Lecture Notes 04:
Regular Languages and Regular Expressions
Outline
This class we'll discuss:
- What are we doing?
- Regular Expressions
- Regular Languages
A Map of what we'll be doing in class
What are we going to do?
As we mentioned last class, We are going to analyze what types of problems can be solved with minimal "machinery".
- what can we do with a specific type of "machine", or in other words: "what types of problems can we solve?"
- Another way to look at it is: "Giva problem A, what is the minimal "machine" that can help me solve it.
We are going to work up from basic machines up to the modern computer.
How are we going to do? it
Since we are not really going to build those machines in hardware, we will need to "represent" them symbolically.
We will be
building symbolic machines to solve problems of greater and greater complexity.
A candidate "simple" problem:
\[
\begin{align*}
& 1001011 \\
& + \\
& 0111011
\end{align*}
\]
While this might look simple, this is really a very advanced problem, it requires that the machine know:
- what 1001011 is
- what + means
- what 0111011 is, and
- How to do it
In other words, performing
Arithmetic operations is a few "machines" away.
Step 1: recognizing a pattern
You can think of a machine that recognizes things and can clasify them as being in a set of known elements or being outside that set of know elements.
With our
symbolic replicas, a first task would be to be able to specify the structure or pattern of a set of symbols that we would like to be able to recognize.
How to build a "recognizing" machine
Activity 1 [1 minute]:
Can you think of a super simple (mechanical) machine that "recognizes" things?

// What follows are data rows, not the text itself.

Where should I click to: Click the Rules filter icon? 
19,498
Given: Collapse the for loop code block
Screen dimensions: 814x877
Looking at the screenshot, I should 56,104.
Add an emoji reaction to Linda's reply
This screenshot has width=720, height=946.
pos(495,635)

Think before revealing some examples:
(Wait; then Click)
think of a sieve:
It "recognizes" small particles and lets them through!
Activity 2 [1 minute]:
Can you think of a super simple (mechanical) machine that "recognizes" a pattern (sequence of things)?
Think before revealing some examples:
(Wait; then Click)
think of a locking mechanism:
It "recognizes" small particles and lets them through!
Regular Expressions are like lock mechanisms that can be built to recognize one or many "keys".
Regular Expressions
An expression is a combination of objects and operators that can be "resolved" into a value.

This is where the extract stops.